_WHAT YOU NEED TO DO:_ Repeat the listing that follows exactly. Pictures are not part of the copy.
======== PROVIDED RECORDS
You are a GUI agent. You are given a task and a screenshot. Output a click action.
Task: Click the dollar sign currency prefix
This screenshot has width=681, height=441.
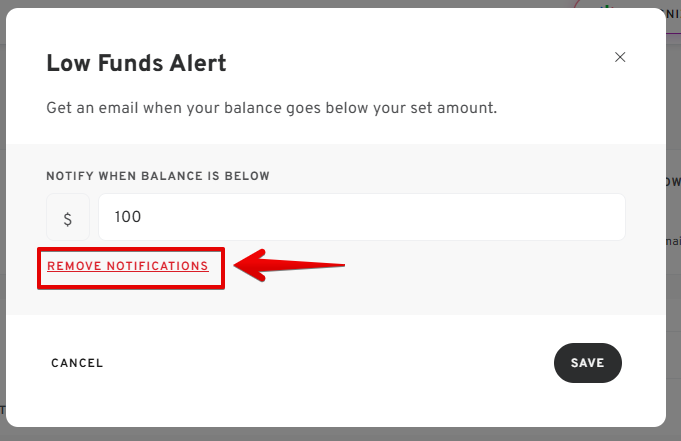[x=68, y=217]
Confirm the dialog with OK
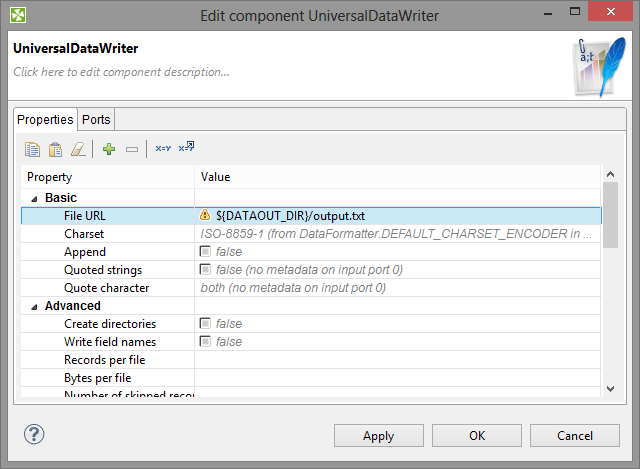The height and width of the screenshot is (469, 640). [x=477, y=436]
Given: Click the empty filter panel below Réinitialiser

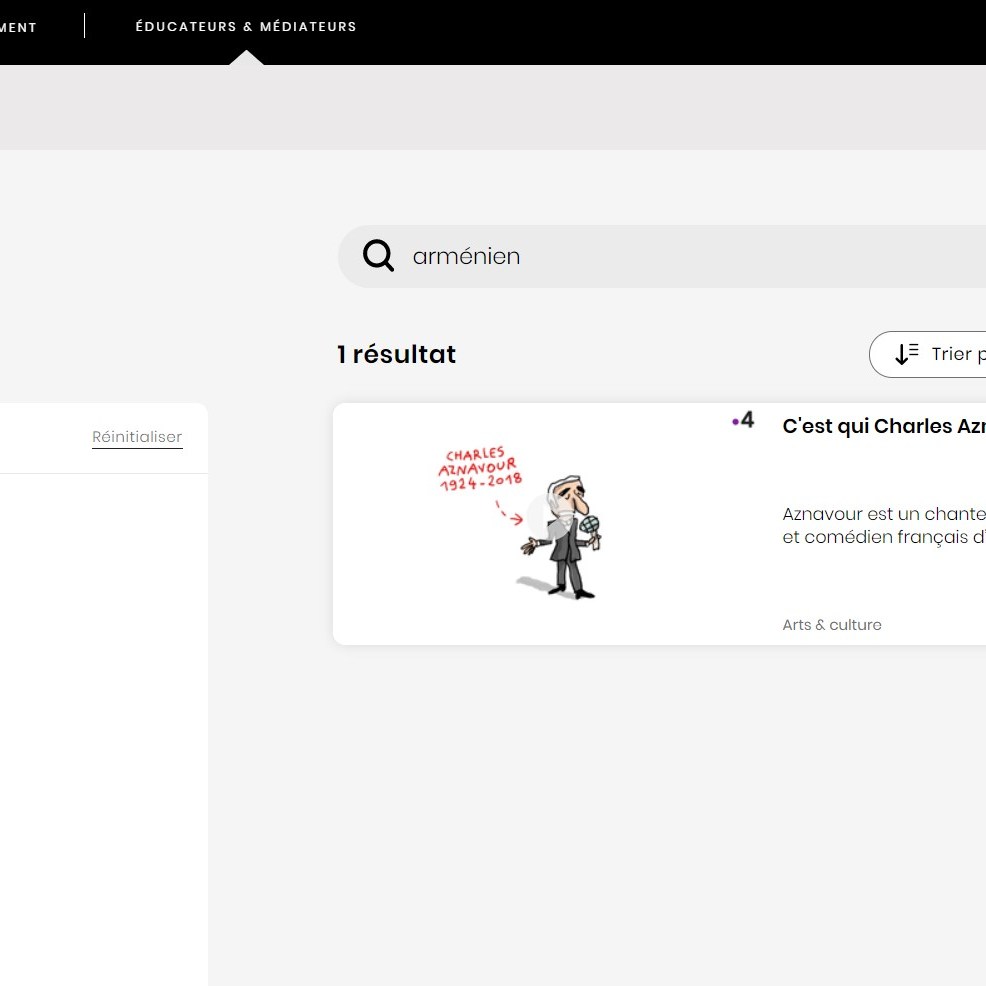Looking at the screenshot, I should coord(104,729).
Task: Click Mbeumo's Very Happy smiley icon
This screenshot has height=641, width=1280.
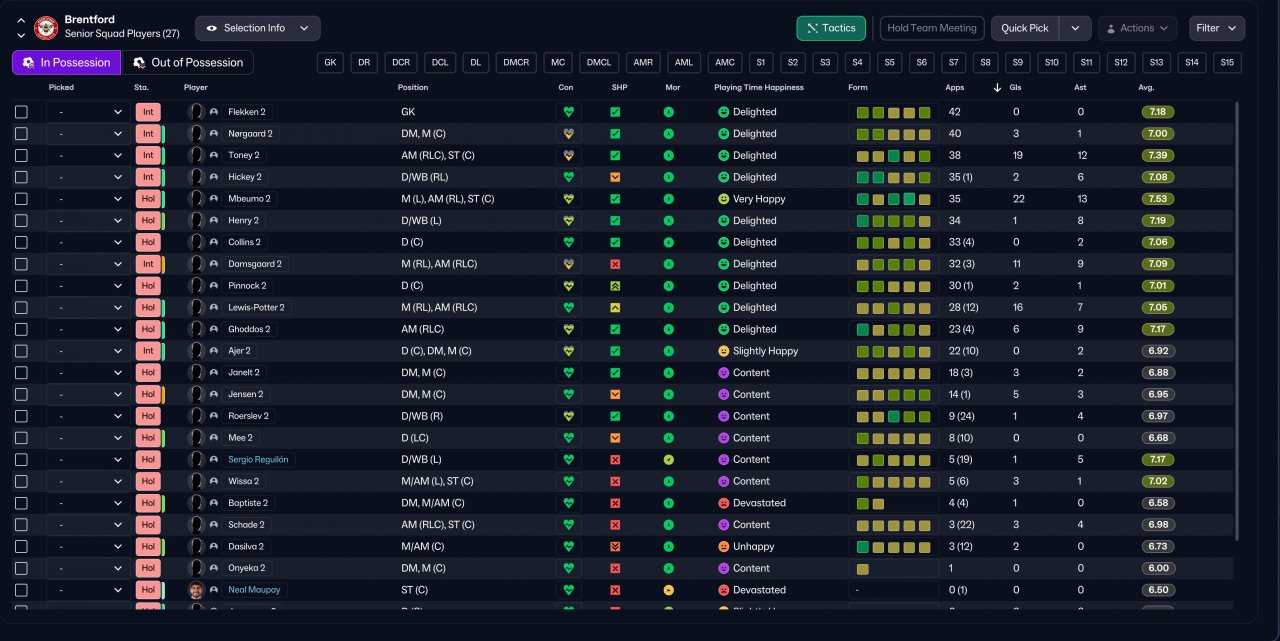Action: tap(723, 199)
================
_ANSWER SECTION:_
You are a GUI agent. You are given a task and a screenshot. Output a click action.
Task: Click the dollar sign currency prefix
This screenshot has width=681, height=441.
[x=68, y=217]
Confirm the dialog with OK
The height and width of the screenshot is (469, 640). [x=477, y=436]
Given: Click the empty filter panel below Réinitialiser

Looking at the screenshot, I should coord(104,729).
Task: Click Mbeumo's Very Happy smiley icon
This screenshot has height=641, width=1280.
Action: tap(723, 199)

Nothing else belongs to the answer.